La CIudad de Buenos Aires avanzó con una nueva medida educativa que prohíbe el uso de celulares durante las clases en todas las escuelas secundarias. La normativa, impulsada por el Gobierno porteño, establece que ni alumnos ni docentes podrán utilizar sus teléfonos en el aula, con el objetivo de reducir distracciones y mejorar la concentración durante el proceso de aprendizaje.
Cómo funcionará la nueva prohibición
La regulación alcanza a todos los colegios secundarios de la Ciudad, tanto públicos como privados, y determina que los dispositivos móviles no podrán usarse durante el horario de clase. Solo se permitirán en situaciones puntuales vinculadas a actividades pedagógicas específicas.
En esos casos, las herramientas digitales deberán utilizarse con equipos provistos por la institución educativa y bajo supervisión docente, limitando el uso de celulares personales dentro del aula.
Además, cada escuela tendrá la potestad de decidir si los estudiantes podrán usar sus teléfonos durante los recreos o si la restricción se mantendrá también en esos momentos, según consigna Infobae.
Una política que ya regía en otros niveles
La medida profundiza restricciones que ya estaban vigentes en la Ciudad desde años anteriores. En nivel inicial y primario, el uso de celulares y otros dispositivos personales ya estaba prohibido durante toda la jornada escolar, incluso en recreos o espacios comunes.
El nuevo paso busca extender esa lógica al nivel secundario para crear “aulas libres de celulares”, una política que el Gobierno porteño considera clave para recuperar la atención de los estudiantes durante las clases.
El argumento del Gobierno porteño
Desde la administración de la Ciudad sostienen que los teléfonos móviles se convirtieron en una fuente permanente de distracción dentro del aula.
El jefe de Gobierno, Jorge Macri, señaló que el objetivo es garantizar mejores condiciones de aprendizaje. En ese sentido, afirmó que “el celular en la escuela es una máquina de distracción” y que el desafío es lograr que los estudiantes vuelvan a concentrarse en las clases.
Así mismo, la ministra Mercedes Miguel explicó que la decisión se tomó basándose en evidencia internacional y también en datos propios obtenidos a partir de un relevamiento realizado por la Unidad de Evaluación Integral de la Calidad y Equidad Educativa (UEICEE) en 199 escuelas. Además, se analizaron cuestionarios complementarios de las evaluaciones educativas FESBA y TESBA, las pruebas estandarizadas de la Ciudad de Buenos Aires, en las que participaron cerca de 30.000 estudiantes.

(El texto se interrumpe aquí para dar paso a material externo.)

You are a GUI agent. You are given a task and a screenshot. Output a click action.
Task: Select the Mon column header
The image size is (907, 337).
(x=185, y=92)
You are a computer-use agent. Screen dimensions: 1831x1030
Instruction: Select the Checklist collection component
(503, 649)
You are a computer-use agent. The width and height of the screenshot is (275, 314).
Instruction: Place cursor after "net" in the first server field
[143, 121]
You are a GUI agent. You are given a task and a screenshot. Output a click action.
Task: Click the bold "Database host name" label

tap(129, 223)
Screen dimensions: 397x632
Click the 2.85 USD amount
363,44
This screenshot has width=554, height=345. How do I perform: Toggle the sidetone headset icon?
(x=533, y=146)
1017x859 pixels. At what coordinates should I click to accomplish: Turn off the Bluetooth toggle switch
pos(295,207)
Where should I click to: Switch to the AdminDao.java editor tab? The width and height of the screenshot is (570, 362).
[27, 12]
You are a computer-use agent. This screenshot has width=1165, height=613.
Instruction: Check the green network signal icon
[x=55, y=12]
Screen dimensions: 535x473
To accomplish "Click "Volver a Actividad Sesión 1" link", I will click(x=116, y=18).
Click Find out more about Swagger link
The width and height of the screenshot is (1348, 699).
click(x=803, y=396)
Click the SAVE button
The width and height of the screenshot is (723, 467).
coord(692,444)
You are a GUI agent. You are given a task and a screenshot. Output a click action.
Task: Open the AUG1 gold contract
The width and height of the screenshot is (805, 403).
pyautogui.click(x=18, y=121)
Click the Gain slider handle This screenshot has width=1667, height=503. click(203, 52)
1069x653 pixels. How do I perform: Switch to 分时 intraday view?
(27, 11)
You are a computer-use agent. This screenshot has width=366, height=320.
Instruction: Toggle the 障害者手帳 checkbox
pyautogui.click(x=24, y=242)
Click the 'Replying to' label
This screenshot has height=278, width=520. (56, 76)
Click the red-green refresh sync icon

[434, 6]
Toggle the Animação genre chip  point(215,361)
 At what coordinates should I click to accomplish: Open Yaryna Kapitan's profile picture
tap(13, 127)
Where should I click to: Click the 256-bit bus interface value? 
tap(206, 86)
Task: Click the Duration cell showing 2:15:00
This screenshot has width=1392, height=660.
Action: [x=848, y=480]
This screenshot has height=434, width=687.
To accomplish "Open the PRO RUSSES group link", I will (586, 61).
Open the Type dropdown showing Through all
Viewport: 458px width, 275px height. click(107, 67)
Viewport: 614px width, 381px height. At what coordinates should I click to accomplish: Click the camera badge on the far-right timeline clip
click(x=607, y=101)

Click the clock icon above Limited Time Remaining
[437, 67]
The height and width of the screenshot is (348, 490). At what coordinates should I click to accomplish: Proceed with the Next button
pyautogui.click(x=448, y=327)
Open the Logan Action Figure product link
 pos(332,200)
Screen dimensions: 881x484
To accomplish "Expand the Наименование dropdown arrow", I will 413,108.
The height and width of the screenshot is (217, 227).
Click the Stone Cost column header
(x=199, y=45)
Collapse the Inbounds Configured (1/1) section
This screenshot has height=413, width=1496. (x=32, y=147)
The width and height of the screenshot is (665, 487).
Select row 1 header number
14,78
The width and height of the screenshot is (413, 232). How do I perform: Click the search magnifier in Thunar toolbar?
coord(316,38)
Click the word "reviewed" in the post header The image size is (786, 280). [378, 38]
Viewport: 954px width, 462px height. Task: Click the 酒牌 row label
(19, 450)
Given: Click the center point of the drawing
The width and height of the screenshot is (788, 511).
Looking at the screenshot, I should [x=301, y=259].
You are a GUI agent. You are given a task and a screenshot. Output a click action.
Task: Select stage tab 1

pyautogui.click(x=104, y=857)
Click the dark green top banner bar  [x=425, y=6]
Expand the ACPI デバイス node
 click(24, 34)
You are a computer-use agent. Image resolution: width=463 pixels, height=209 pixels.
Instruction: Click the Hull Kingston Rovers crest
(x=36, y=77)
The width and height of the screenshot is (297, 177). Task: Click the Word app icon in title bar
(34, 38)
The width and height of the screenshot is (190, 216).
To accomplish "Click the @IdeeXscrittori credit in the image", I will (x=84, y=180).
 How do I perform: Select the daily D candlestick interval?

De acuerdo con los datos recopilados por la UEICEE, el 94% de los alumnos de secundaria lleva su celular todos los días a la escuela. Sin embargo, solo dos de cada diez aseguran que lo utilizan principalmente para realizar actividades escolares, mientras que la mayoría lo usa para entretenimiento o redes sociales.
“Cinco de cada diez estudiantes reconocen que quieren dejar de usar el celular pero no lo logran. Además, ocho de cada diez admiten que lo llevan a la escuela y que esto los distrae. Los propios chicos dicen que les resulta muy difícil evitar revisar el teléfono constantemente. El celular termina afectando su capacidad de concentración”, señaló.
Según encuestas realizadas tras regulaciones previas, muchos estudiantes afirmaron prestar más atención y conversar más con sus compañeros cuando se restringe el uso del teléfono, mientras que docentes y directivos reportaron menos interrupciones durante las clases.
La discusión sobre el uso de celulares en las escuelas no es exclusiva de Argentina. Diversos países y sistemas educativos en el mundo analizan o aplican restricciones similares, argumentando que los dispositivos afectan la atención, el rendimiento académico y la interacción social entre estudiantes.
El debate sobre el uso de teléfonos celulares en las aulas viene tomando fuerza tanto en Argentina como en otros países. En la provincia de Buenos Aires, por ejemplo, se aprobó una ley que limita su utilización en las escuelas primarias. En el plano internacional, varios sistemas educativos ya implementaron medidas similares con el objetivo de disminuir las distracciones y mejorar la concentración de los estudiantes durante las clases.